For most other runners, if you were out for two weeks to a month, you'll want to cut your weekly mileage to 60 percent of what you were doing.
Out for more than three months? Approach your training like you're a new runner.
Ease back into a routine. If you were sidelined by an injury, ease back into running with walks. Walking regularly will help condition your muscles and let you know if your injury is completely resolved.
Take breaks. As you start running again, keep the runs short and easy. Let yourself take walk breaks as you alternate running and walking. If you're coming back from an injury, look for grassy areas to start running again.
Increase mileage slowly. The general key to increasing mileage is no more than 10 percent per week. Keep in mind that 10 percent is just a guideline, and you can adjust the percentage as needed.
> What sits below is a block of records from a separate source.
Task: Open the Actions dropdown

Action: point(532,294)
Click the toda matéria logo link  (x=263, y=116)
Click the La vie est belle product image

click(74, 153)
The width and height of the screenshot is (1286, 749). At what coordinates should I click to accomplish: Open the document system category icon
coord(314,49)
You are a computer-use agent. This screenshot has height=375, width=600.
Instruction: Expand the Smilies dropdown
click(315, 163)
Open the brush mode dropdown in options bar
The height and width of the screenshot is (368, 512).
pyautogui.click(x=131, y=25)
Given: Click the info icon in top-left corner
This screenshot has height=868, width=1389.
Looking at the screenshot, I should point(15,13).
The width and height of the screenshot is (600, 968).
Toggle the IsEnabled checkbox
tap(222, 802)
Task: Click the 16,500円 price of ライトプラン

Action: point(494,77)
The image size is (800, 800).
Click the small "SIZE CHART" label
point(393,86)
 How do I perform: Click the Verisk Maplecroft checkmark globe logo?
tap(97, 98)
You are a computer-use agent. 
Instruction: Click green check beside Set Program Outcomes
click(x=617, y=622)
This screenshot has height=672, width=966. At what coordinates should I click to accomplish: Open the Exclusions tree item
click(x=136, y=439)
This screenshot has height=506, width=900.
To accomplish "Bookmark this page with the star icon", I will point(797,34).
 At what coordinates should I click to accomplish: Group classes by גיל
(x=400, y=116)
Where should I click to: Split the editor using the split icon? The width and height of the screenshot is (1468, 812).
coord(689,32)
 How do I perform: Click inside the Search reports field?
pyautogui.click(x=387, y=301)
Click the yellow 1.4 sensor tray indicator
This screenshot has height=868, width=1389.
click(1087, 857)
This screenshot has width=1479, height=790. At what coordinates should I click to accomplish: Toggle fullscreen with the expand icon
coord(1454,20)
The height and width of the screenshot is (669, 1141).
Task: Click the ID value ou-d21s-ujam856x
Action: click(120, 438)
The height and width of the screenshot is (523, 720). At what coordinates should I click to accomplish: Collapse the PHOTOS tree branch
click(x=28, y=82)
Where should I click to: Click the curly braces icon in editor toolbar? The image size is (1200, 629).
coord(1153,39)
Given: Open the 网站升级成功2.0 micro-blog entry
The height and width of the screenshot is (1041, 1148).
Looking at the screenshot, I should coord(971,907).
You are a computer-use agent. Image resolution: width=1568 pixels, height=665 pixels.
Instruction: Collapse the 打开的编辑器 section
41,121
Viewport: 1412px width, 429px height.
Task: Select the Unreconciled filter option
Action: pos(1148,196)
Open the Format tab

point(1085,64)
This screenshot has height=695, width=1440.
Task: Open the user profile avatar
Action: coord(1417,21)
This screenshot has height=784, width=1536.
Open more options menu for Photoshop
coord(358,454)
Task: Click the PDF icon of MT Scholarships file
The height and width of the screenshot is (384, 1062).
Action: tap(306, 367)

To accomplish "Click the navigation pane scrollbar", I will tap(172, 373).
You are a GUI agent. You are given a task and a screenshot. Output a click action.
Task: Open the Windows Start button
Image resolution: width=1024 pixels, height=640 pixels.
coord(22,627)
Pace yourself. Most likely, depending on how much time you've taken off, you won't be hitting your top pace as you come back. Avoid hills and speed work, even though you're tempted to quicken your pace. Give your body time to build back a strong base and work back to your PR pace.
Set goals. If you're not logging your runs, start doing so with your comeback. Seeing your progress over time will help you stay focused, especially after rough comeback runs. Set goals for yourself, such as a mileage goal or an upcoming race. Whatever you settle on, remember to take it slowly and listen to your body so you can make a strong comeback to the roads.